Huge one is simply the types of armor and weapons, which are completely, utterly ridiculous and anti-historical. Europe had cannon and handguns before it had plate armor. King Arthur would never have worn plate armor--if he ever lived, he certainly lived at least 800 years too early. The kinds of heavy armor we talk about were only popular in Renaissance Europe. Rapiers and bucklers and all that stuff is also Renaissance, as superior metallurgy enabled such gear. Etc., etc., etc.

The "medieval" world of D&D is, and has always been, an almost-totally-constructed thing, full of completely made-up elements, actively anti-historical elements, and a patchwork of historical bits that came from across over a thousand years of IRL history. Even if you deleted every single supernatural element, it would still resemble literally no part of Earth history ever.

Folks defending the "traditional" way D&D has done things aren't even remotely defending historical accuracy. At all. They're defending one particular fantastical approach, which is as full of completely-invented, completely-false, and ridiculously mish-mashed elements as any other approach.
 

In the same way I'd like newer generations not to take offense to a shirt that reads You haven't D&D until you played with THACO the older generations should really laugh off Thaco the Clown.
If I may, allow me to give one of the prime examples of the position I referred to above, the kinds of jokes folks made at the expense of anyone who prefers certain kinds of things (and, being one such person, I was thus being made fun of).

There was an official "D&D Next" blog post (long since deleted because they've nuked their own website like two or three times since then) talking about dragonborn. I'm a big fan of dragonborn, if you didn't already know this. (You almost certainly already knew this.)

The post....basically spent the entire first half talking about how the author (Robert Schwalb) had had a pretty fixed idea of what D&D was...and that dragonborn and tieflings and warlords were so obviously unfit to such a thing, he couldn't conceive of how people could do that. He made multiple cracks about these things, and implied that it was youth that made people interested in such things.

It wasn't meant to be mean--he referenced without using a sticking-out-tongue emoji to "soften" the preceding statements--but it was quite clearly coming from a position of "I don't understand you, I can't understand you, I don't think I ever will understand you, but I have learned to put up with you being so weird."

And this was then 100% seriously used to justify ghettoizing some races as "uncommon" or "rare". Something I outright hate. Mr. Schwalb used "these weren't around when I started playing, so they're obviously weird" as a justification for actively reifying the idea that traditional things are just more important, more worthy, than non-traditional ones.

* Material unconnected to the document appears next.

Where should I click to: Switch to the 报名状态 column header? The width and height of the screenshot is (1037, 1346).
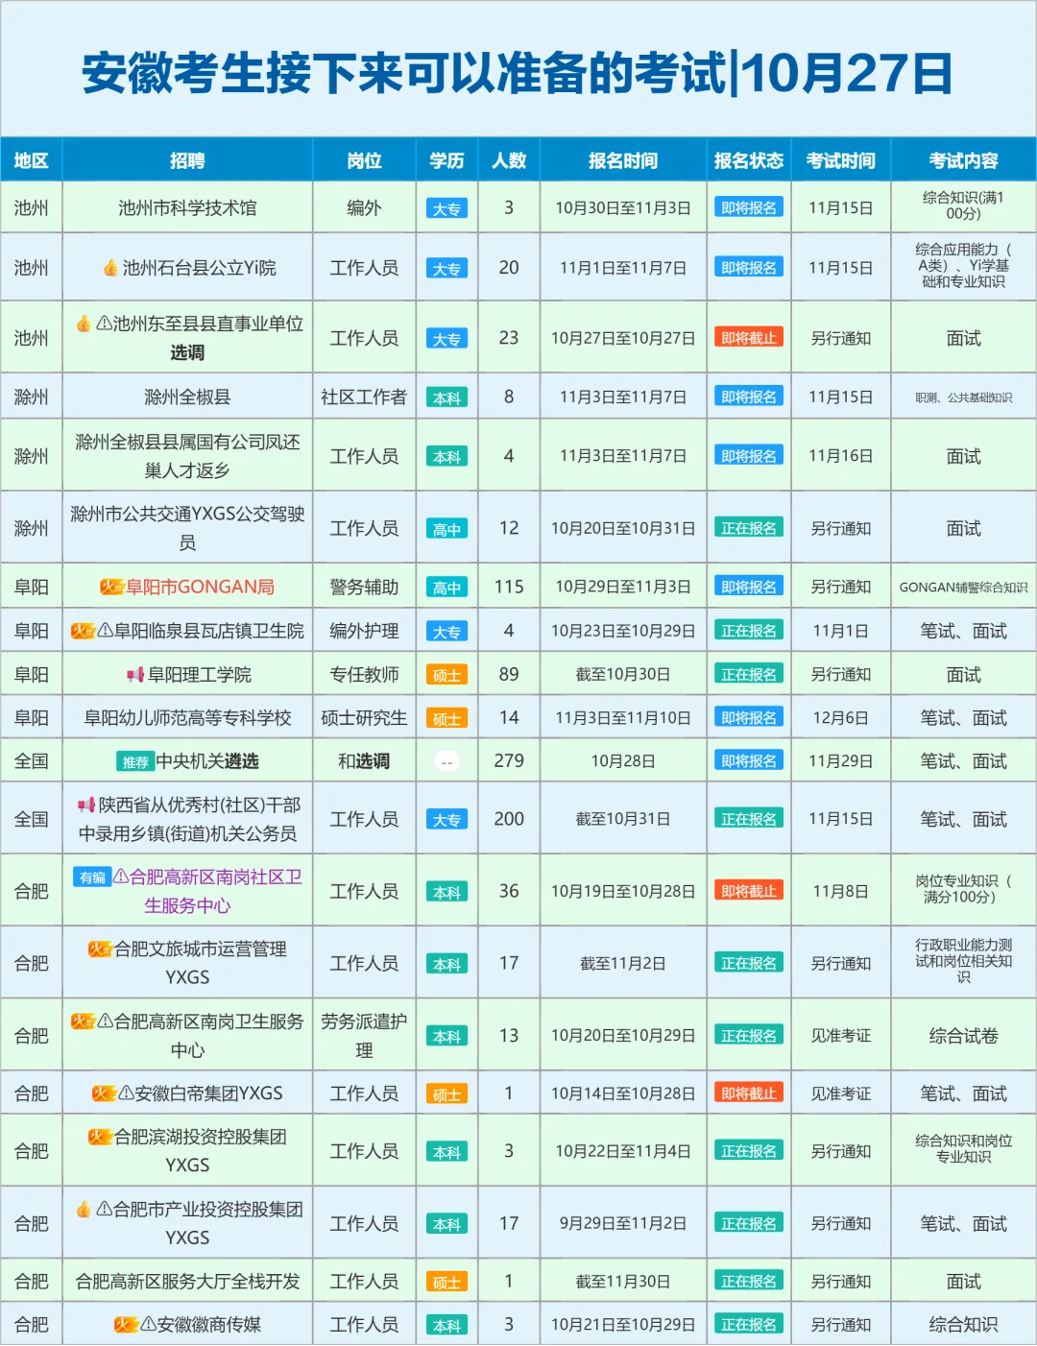click(749, 160)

And if you think I'm exaggerating, you can read the post yourself (I finally dug it up via the Internet Archive). It's from the account "evil_reverend", but that username was used by Robert Schwalb.

I can tell you right now, this was NOT well-received by people who were fans of dragonborn--it presented denigration as "compromise", and active support for people who passionately hate dragonborn as some kind of fairness.

This is precisely the sort of mockery, with the disingenuous "well I don't really MEAN it like that", that I will never get any form of apology about. Because the people who fervently hate my preferences even being allowed in D&D were a critical demographic that couldn't be antagonized.